══ Input records
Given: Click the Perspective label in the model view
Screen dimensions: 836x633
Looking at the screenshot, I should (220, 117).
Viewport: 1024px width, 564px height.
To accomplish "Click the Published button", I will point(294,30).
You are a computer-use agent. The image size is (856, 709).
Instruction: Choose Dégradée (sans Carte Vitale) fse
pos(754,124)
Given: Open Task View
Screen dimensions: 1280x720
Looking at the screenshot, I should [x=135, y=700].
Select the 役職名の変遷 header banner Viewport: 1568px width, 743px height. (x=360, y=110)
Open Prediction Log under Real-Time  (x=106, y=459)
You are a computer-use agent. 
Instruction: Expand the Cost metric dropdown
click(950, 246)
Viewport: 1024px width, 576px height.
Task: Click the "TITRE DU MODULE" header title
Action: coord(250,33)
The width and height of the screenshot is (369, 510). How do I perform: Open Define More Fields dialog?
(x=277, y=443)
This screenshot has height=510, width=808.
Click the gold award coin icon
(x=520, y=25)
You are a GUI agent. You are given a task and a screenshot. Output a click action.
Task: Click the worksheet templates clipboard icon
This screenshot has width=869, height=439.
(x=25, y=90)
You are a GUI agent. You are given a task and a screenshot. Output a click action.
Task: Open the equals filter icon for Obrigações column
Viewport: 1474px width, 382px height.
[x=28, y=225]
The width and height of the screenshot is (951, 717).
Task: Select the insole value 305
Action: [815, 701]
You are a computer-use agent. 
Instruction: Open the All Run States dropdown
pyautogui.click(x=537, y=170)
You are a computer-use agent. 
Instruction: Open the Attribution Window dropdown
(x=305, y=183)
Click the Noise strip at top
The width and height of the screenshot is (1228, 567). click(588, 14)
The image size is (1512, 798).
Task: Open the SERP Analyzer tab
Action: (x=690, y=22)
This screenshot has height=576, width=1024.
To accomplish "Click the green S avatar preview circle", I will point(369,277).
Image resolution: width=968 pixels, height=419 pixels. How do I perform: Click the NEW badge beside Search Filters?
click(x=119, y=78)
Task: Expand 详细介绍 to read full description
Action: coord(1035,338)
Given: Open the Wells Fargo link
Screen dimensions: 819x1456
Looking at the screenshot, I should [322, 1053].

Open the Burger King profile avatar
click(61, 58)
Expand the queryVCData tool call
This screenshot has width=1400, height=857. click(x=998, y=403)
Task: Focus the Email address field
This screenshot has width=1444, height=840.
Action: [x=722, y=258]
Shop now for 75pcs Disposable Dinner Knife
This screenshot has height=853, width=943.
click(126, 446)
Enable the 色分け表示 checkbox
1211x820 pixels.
════
▶ [Written exercise]: Rewrite the listing above, replacing every "Instruction" with "Command" and leaving everything else unchanged.

▶ [Result below]:
Given: Click the Perspective label in the model view
Screen dimensions: 836x633
Looking at the screenshot, I should (220, 117).
Viewport: 1024px width, 564px height.
To accomplish "Click the Published button", I will point(294,30).
You are a computer-use agent. The image size is (856, 709).
Command: Choose Dégradée (sans Carte Vitale) fse
pos(754,124)
Given: Open Task View
Screen dimensions: 1280x720
Looking at the screenshot, I should [x=135, y=700].
Select the 役職名の変遷 header banner Viewport: 1568px width, 743px height. (x=360, y=110)
Open Prediction Log under Real-Time  (x=106, y=459)
You are a computer-use agent. 
Command: Expand the Cost metric dropdown
click(950, 246)
Viewport: 1024px width, 576px height.
Task: Click the "TITRE DU MODULE" header title
Action: coord(250,33)
The width and height of the screenshot is (369, 510). How do I perform: Open Define More Fields dialog?
(x=277, y=443)
This screenshot has height=510, width=808.
Click the gold award coin icon
(x=520, y=25)
You are a GUI agent. You are given a task and a screenshot. Output a click action.
Task: Click the worksheet templates clipboard icon
This screenshot has width=869, height=439.
(x=25, y=90)
You are a GUI agent. You are given a task and a screenshot. Output a click action.
Task: Open the equals filter icon for Obrigações column
Viewport: 1474px width, 382px height.
[x=28, y=225]
The width and height of the screenshot is (951, 717).
Task: Select the insole value 305
Action: [815, 701]
You are a computer-use agent. 
Command: Open the All Run States dropdown
pyautogui.click(x=537, y=170)
You are a computer-use agent. 
Command: Open the Attribution Window dropdown
(x=305, y=183)
Click the Noise strip at top
The width and height of the screenshot is (1228, 567). click(588, 14)
The image size is (1512, 798).
Task: Open the SERP Analyzer tab
Action: (x=690, y=22)
This screenshot has height=576, width=1024.
To accomplish "Click the green S avatar preview circle", I will point(369,277).
Image resolution: width=968 pixels, height=419 pixels. How do I perform: Click the NEW badge beside Search Filters?
click(x=119, y=78)
Task: Expand 详细介绍 to read full description
Action: coord(1035,338)
Given: Open the Wells Fargo link
Screen dimensions: 819x1456
Looking at the screenshot, I should [322, 1053].

Open the Burger King profile avatar
click(61, 58)
Expand the queryVCData tool call
This screenshot has width=1400, height=857. click(x=998, y=403)
Task: Focus the Email address field
This screenshot has width=1444, height=840.
Action: [x=722, y=258]
Shop now for 75pcs Disposable Dinner Knife
This screenshot has height=853, width=943.
click(126, 446)
Enable the 色分け表示 checkbox
1211x820 pixels.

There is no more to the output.